The Importance of Feeling our Feelings

Contributed by Jacqueline Jacobs 
At our most recent annual Pathfinder Leadership Summit, our girls were afforded the opportunity to listen to a presentation given by Laura Jack, a certified Grief Recovery Specialist. Her speech to the girls was grounded in the notion of letting yourself feel your feelings.
For most, when we think of grief, our minds quickly jump to funerals and loss in the most concrete of ways. However, the Grief Recovery Institute defines grief as “the conflicting feelings that come at the end of or change in a familiar pattern of behavior.” By this definition, we can grieve the fact we failed a test, moved schools or homes; maybe we lost a friendship, or we graduated from high school. All of these count as a grieving process and therefore should be treated with the importance and respect they deserve.
As Laura spoke at our Pathfinder Summit, I looked around the room at the expressions of the girls participating. To my surprise, none of the girls seemed sad or upset by what she was saying, but rather relieved.

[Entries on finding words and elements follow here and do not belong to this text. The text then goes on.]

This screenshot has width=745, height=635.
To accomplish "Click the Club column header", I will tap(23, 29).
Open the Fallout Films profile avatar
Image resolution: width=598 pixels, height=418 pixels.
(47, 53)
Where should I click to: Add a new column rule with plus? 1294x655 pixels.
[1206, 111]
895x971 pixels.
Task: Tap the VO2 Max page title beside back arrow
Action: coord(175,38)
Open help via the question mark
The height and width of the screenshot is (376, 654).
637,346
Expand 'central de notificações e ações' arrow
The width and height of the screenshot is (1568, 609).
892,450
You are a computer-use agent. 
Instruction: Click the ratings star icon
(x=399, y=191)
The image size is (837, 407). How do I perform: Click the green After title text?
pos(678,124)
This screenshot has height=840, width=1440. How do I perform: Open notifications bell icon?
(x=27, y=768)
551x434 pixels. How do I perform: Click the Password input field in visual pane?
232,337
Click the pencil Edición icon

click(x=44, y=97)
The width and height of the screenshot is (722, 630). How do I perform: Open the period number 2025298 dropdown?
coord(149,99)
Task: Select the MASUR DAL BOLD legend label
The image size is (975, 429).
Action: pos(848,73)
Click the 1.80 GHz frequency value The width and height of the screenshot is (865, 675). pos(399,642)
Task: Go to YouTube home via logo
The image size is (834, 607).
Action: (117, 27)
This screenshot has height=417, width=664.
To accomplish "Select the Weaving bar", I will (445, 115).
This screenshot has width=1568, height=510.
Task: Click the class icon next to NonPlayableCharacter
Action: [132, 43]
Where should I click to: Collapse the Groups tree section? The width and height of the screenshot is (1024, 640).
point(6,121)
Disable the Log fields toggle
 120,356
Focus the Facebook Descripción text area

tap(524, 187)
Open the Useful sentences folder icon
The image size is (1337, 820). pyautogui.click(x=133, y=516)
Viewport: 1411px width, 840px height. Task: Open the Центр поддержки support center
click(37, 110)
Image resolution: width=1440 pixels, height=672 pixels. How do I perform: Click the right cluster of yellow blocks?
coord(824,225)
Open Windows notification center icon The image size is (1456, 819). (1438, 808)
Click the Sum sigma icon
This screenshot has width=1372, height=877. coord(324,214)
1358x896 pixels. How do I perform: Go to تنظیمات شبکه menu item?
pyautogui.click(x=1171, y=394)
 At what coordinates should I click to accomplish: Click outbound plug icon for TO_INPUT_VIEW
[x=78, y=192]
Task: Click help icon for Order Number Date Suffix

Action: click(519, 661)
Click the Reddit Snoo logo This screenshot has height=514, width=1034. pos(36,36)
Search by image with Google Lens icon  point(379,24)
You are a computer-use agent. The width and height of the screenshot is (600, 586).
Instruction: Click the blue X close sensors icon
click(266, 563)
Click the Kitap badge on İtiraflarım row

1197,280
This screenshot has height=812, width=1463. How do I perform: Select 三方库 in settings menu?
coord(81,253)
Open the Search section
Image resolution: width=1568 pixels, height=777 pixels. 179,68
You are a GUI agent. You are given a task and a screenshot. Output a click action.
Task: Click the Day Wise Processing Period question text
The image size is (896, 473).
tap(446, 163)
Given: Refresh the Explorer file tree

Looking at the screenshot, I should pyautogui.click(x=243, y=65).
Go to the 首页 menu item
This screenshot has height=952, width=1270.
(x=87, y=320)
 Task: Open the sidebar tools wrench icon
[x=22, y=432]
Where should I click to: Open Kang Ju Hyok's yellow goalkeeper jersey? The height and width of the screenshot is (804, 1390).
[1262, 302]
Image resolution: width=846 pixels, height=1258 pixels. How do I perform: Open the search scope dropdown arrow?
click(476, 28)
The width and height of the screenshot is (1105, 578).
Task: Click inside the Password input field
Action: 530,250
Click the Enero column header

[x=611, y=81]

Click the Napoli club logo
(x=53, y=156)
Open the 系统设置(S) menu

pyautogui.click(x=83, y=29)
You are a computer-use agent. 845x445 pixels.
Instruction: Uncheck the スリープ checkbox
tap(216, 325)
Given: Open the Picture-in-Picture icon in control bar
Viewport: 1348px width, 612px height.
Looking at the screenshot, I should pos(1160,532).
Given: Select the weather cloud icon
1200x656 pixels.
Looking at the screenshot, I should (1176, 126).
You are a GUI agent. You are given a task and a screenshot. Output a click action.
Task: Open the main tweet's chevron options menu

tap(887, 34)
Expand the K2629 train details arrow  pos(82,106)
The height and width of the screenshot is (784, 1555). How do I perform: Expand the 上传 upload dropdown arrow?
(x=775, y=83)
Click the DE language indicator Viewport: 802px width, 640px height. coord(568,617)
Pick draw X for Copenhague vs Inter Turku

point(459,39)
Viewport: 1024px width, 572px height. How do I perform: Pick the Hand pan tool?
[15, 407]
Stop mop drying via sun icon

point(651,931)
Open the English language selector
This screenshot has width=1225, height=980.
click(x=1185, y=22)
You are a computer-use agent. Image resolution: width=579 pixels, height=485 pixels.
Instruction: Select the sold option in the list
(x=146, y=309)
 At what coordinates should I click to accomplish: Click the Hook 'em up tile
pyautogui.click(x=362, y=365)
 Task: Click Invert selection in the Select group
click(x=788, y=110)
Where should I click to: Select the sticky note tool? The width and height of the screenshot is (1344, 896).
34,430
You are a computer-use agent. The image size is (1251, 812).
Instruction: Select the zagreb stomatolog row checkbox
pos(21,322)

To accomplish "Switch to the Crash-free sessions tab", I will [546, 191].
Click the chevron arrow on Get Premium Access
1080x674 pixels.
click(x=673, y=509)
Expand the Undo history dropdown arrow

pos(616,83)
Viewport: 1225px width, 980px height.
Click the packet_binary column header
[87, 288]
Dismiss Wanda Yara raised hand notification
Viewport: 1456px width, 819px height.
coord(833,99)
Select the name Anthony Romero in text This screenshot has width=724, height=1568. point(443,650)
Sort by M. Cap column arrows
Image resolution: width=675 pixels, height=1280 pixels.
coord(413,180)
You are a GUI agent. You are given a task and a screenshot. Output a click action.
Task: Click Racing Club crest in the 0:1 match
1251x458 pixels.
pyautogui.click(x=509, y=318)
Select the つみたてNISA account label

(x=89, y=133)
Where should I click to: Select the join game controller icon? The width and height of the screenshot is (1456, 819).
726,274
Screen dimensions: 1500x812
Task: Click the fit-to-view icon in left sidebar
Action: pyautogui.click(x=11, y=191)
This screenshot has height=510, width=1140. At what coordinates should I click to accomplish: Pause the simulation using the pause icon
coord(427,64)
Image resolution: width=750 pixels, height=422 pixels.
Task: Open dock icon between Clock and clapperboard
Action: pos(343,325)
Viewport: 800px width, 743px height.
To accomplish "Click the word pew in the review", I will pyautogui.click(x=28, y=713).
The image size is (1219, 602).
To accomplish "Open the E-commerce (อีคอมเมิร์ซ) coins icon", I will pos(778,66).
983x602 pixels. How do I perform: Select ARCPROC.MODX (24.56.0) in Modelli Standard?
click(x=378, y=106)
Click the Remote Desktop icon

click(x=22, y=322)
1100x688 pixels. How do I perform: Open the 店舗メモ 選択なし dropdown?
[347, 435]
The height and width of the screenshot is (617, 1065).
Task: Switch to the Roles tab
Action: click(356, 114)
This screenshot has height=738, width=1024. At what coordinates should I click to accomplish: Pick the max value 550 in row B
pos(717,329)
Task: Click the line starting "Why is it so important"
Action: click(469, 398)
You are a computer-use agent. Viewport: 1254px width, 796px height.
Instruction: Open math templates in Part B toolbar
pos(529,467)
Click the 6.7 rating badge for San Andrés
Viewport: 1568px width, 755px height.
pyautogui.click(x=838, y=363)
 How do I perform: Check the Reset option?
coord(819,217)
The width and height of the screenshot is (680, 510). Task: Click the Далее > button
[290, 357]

It was as if this was the first time an adult in their lives had given them permission to be sad, to feel their feelings, instead of pushing them down further, or staying on the bright side.
Laura discussed the fundamental myths about sadness and grief we are told while growing up:
(1) Don’t feel bad…It could be worse

(2) Replace the loss

(3) Grieve alone

(4) Time heals all wounds

(5) Stay busy – you’ll be fine

(6) Stay strong (pretend you’re fine).
While all of these myths play a fundamental role in our tendency to push aside our feelings, I would like to focus on this concept of “staying strong.”
As girls growing up in the world today, we are often categorized into two groups when it comes to our emotions: (1) “strong and cold” or (2) “over emotional”. If you are a “strong and cold type”, you often will gain more respect in the workplace and from others than you would if you are placed in the “overly emotional category”. So, with the combination of our desire to be respected and valued by society, and the myth we are taught of “staying strong” when grieving, we are socialized to push every negative feeling as far down as we can.
If women, and society as a whole, are constantly avoiding their feelings of grief, then what happens? Laura describes this as the “Tea Kettle of Life” analogy. She says to imagine your life is a teakettle. As it heats up over time with anger over our failed test, hurt that our partner broke up with us, or our dog died, or even happiness from the joys and life, the water in the kettle begins to bubble. This would be perfectly normal if we allowed ourselves to feel these feelings, to let out the rising steam, but unfortunately, instead we have been socialized to keep them inside, using negative coping mechanisms (such as binge watching TV, drinking, over exercising, over/under eating, etc.) to keep our tea kettle “closed”, not letting any of the steam come out. If we keep our “tea kettle” shut for too long, it will explode.
However, by practicing positive coping skills, we can combat this! Some examples of positive coping mechanisms are:
(1) Journaling,

(2) Arts and Crafts,

(3) Discussing it with a friend, “Healthy Venting”,

(4) Creating a gratitude list,

(5) Going for a walk 

(6) Mindfulness 

Laura discussed grief at the 2016 Pathfinder Leadership Summit

Laura discussed grief at the 2016 Pathfinder Leadership Summit

“Every loss deserves the honor of grief.” – Laura Jack 

Lets begin to challenge ourselves to allow grief in our life. If we let ourselves truly feel our feelings, we can live a happier and healthier life!